The CEI Fellowship for Writers in Residence is a newly established award presented by the Central European Initiative in collaboration with the Slovene Writers’ Association as part of the Vilenica Festival. The Fellowship seeks to encourage cross-border cooperation and promotion in the field of literature for young writers from Central European Initiative member states that are not members of the European Union.

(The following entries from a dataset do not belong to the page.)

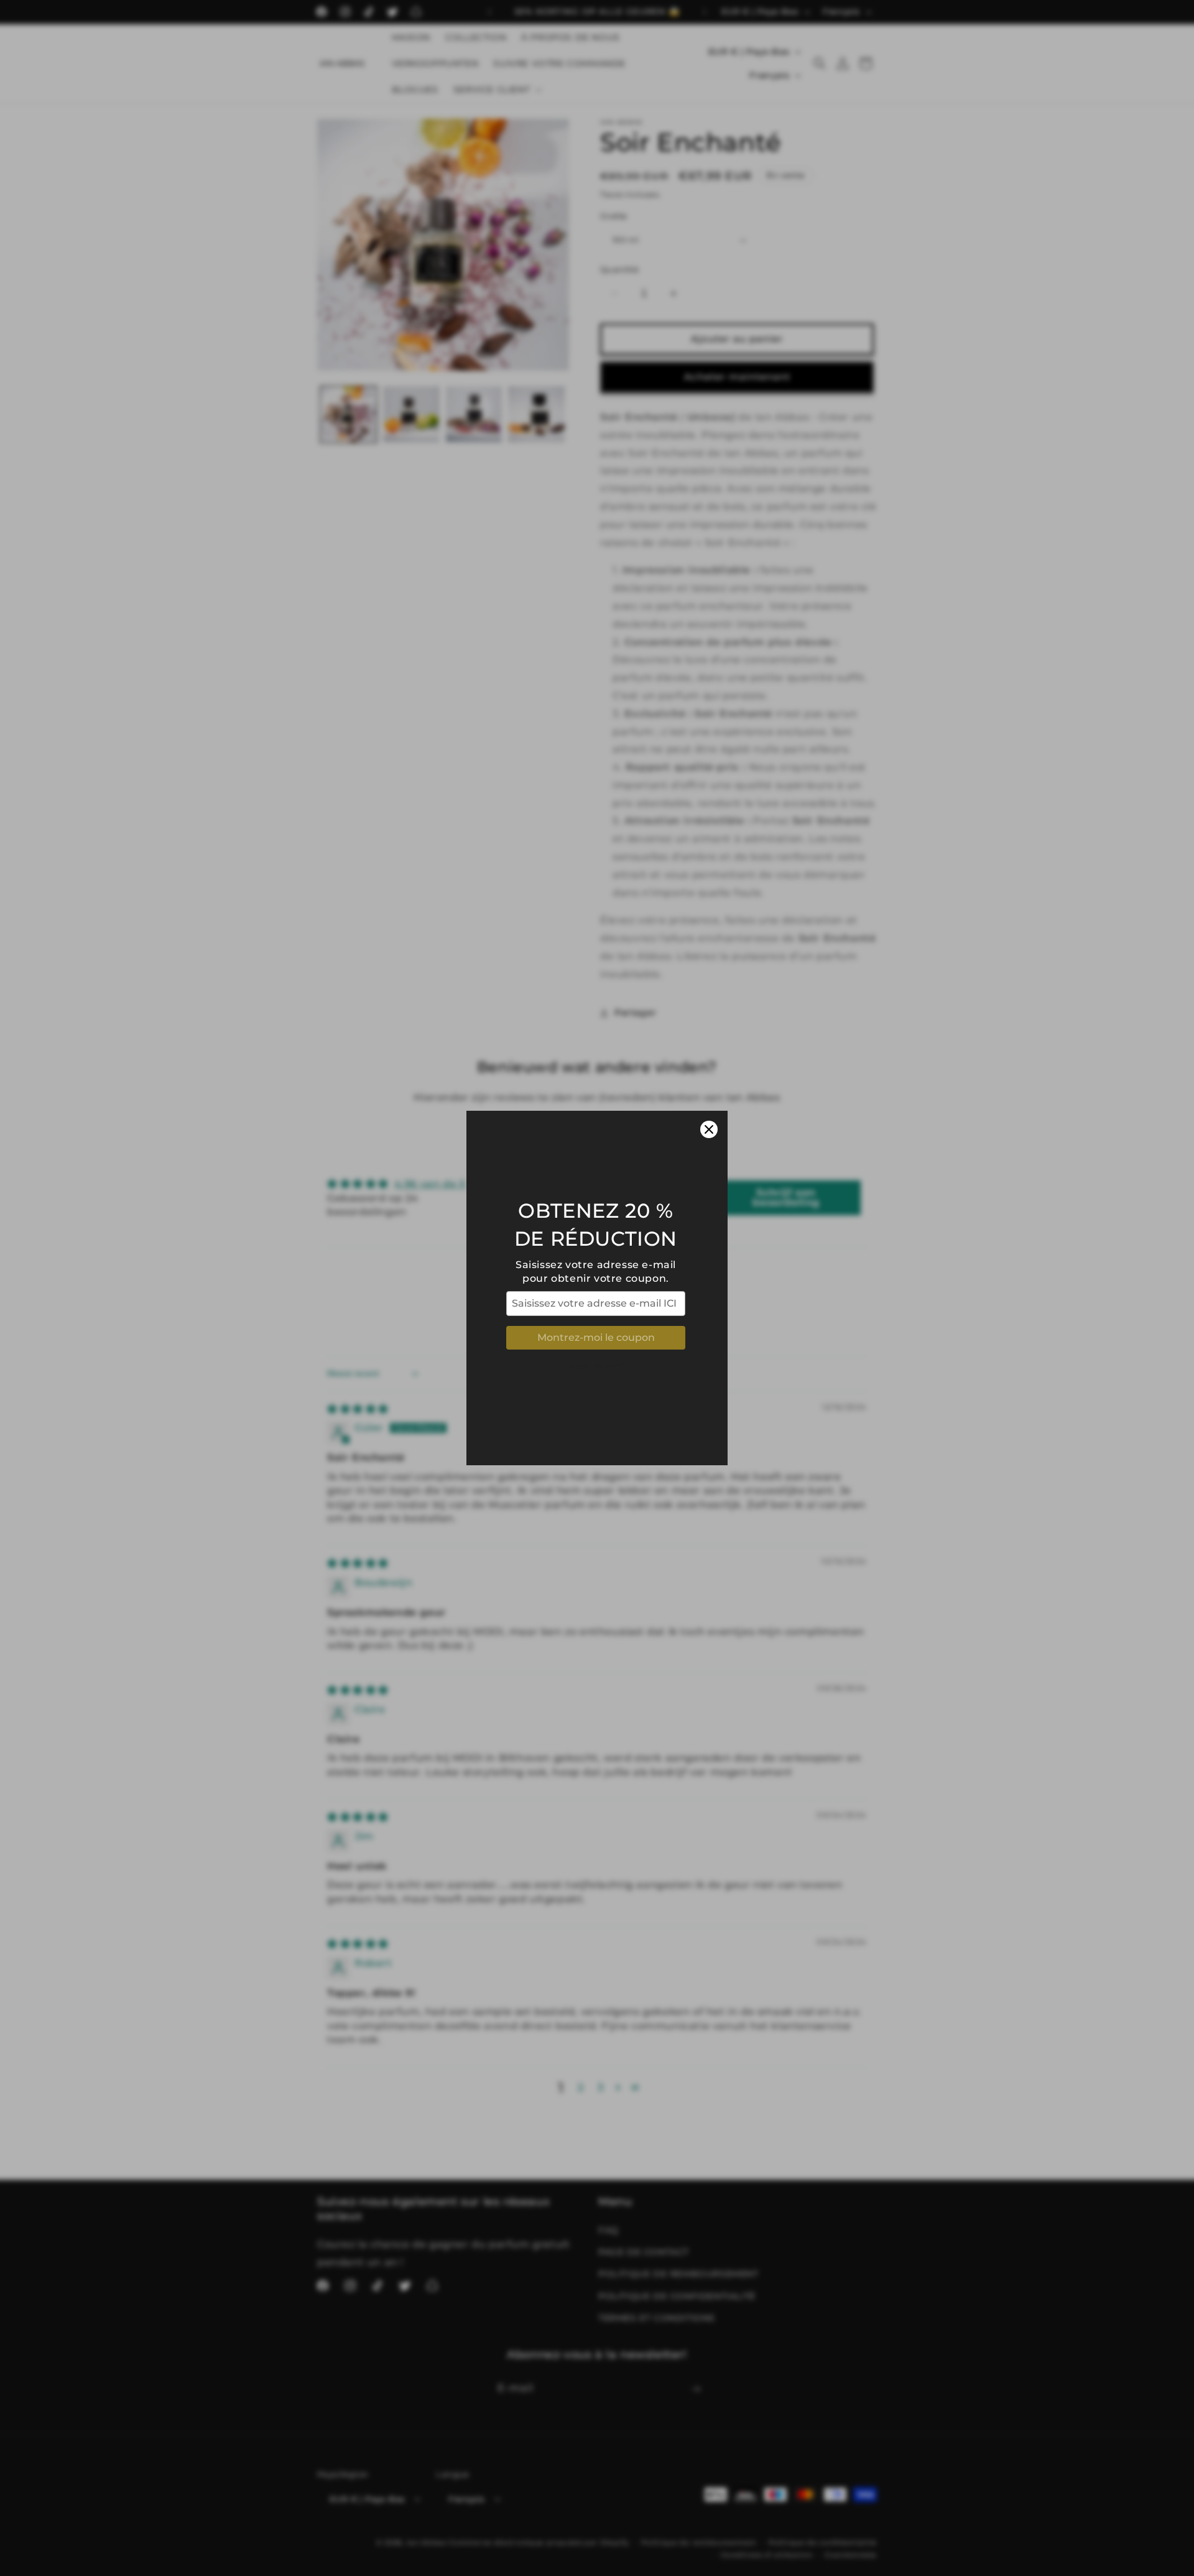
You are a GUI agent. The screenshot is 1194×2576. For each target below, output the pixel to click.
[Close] (709, 1129)
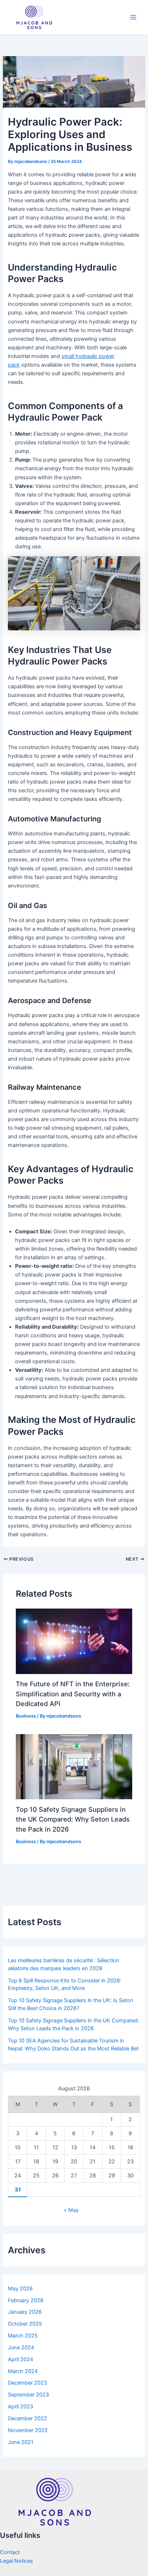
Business (26, 1716)
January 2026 (25, 2312)
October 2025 (25, 2324)
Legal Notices (16, 2561)
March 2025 (23, 2335)
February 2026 (25, 2300)
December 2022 (27, 2418)
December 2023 (27, 2383)
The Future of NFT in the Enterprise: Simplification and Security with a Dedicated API (73, 1693)
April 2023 (20, 2406)
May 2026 (20, 2288)
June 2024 (21, 2347)
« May (71, 2210)
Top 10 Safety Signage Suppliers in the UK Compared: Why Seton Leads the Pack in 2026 (73, 1819)
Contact (10, 2552)
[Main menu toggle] (133, 17)
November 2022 (28, 2430)
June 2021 (20, 2442)
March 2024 (23, 2371)
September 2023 (28, 2394)
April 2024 (20, 2359)
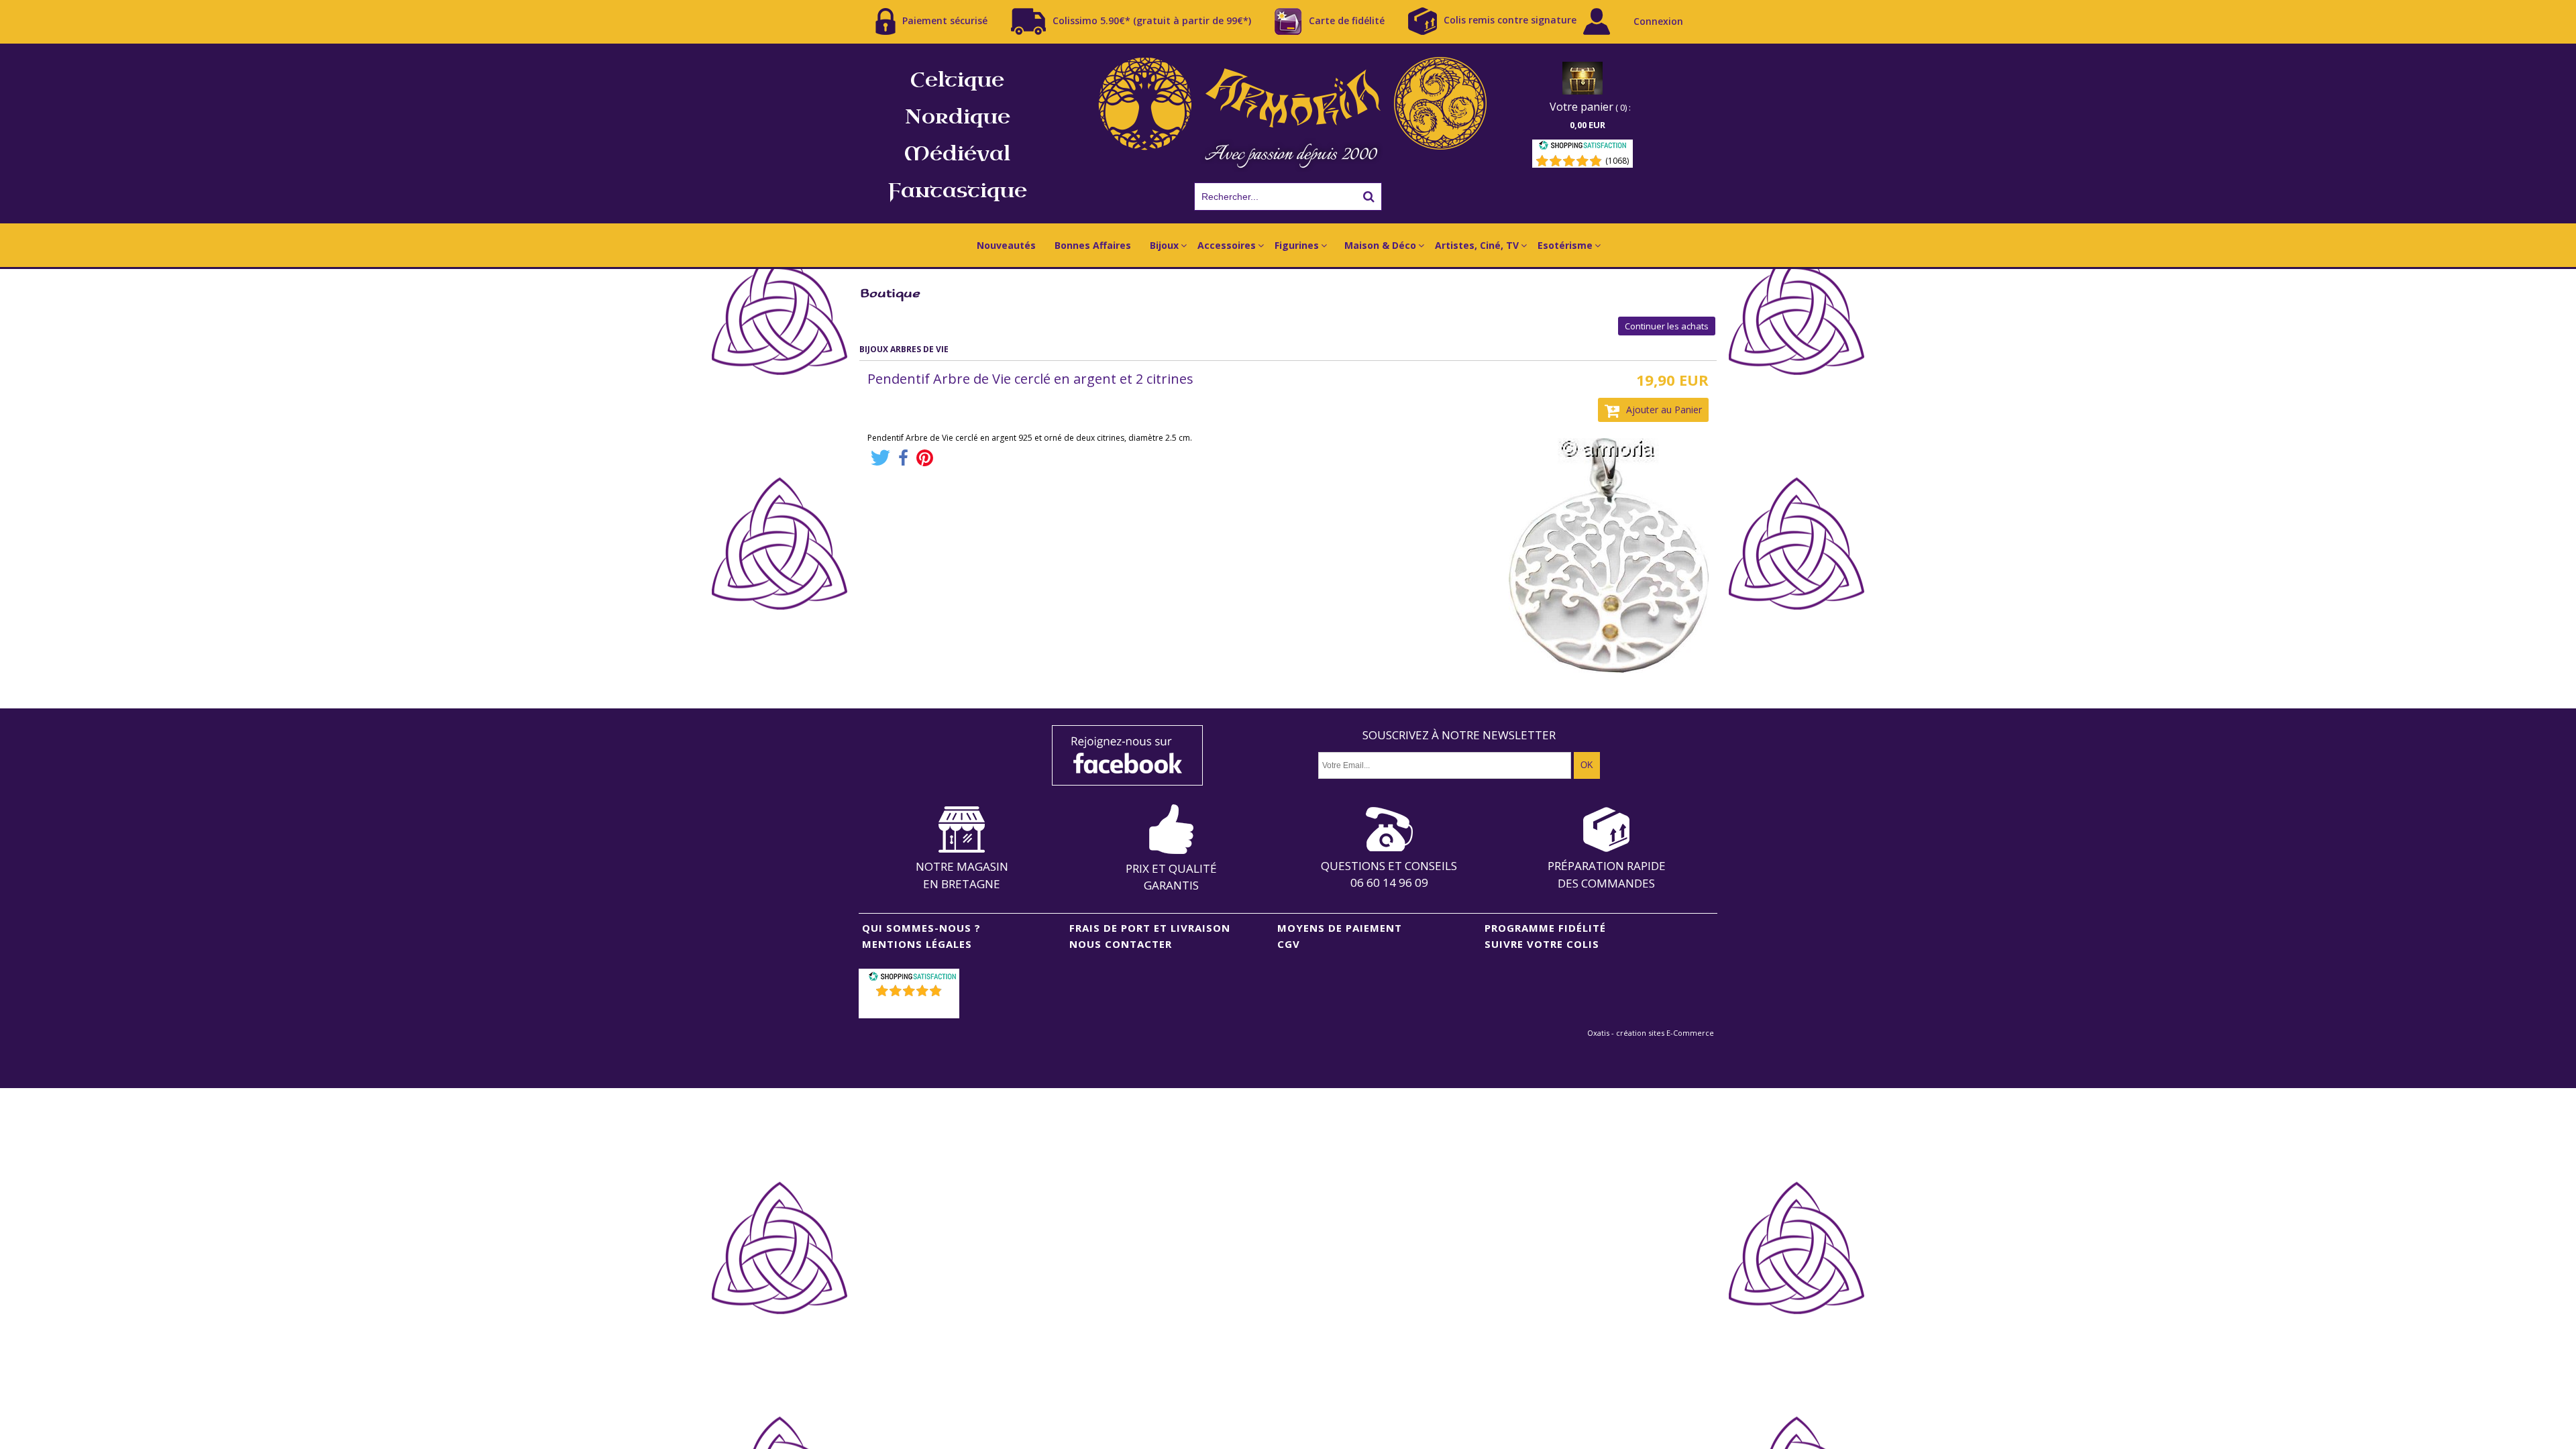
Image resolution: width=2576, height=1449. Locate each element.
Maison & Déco (1380, 245)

The Fellowship, which is endowed with a cash award of 5,000 EUR, is intended to be used for a three-month residence in any CEI member state of the candidate’s choice. During this period, the author will work on the project he or she indicated in the application form.

 

The recipient of the CEI Fellowship for Writers in Residence 2014 is1406876441Mirko_Bozic
MIRKO BOŽIĆ from BiH

 

Mirko Božič was born in 1982 in Mostar, Bosnia and Herzegovina, where he also graduated in English and Croatian in at the University of Mostar. He writes poetry, prose, columns and essays. His poetry has been translated into English, German, Polish, Albanian, Spanish and Slovenian. His poems have been published in literary anthologies and numerous literary magazines in Bosnia and Herzegovina and abroad. He is the organizer of the first reading through Skype and video between Leipzig and Mostar in 2010, in which six authors from Mostar and Leipzig participated. He was the creator of the United Literary Front, a network for young authors in the Balkans.

 

From the laudation by International jury for the CEI Fellowship 2014:
“Mirko Božić’s literary project is a unique reading of the history of his motherland written on the basis of uncommon material tightly related to his family and personal life.By metaphorically interweaving two tragic events, the loss of his mother and the loss of his motherland, the author constructs his unconventional and personal demythologization of the prewar (Bosnian and Herzegovinian) time and space. The literary encounters with his mother, family, exile and memories of his joyful youth spent in their joyful house that used to stand in the old town core of Mostar in the very quarter that the last war almost totally erased are set beneath the firmament doomed to witness a thorough collapse of the world – the disintegration of former Yugoslavia. The author has proven to be a persuasive chronicler of Europe’s last slaughter. It was less than twenty years ago that former Yugoslavia and especially Bosnia, the country upon which Mirko Božič wishes to shed light in his new writing, awaited the end of the war. Clearly, one needs to distance oneself from one’s own stories in order to transfigure them into great literature. The commendable time-related distance not only allows the author to interweave the basic story with side ones, but also gives his literature the necessary breadth by providing a touch of poetry to the memories described in his prose.”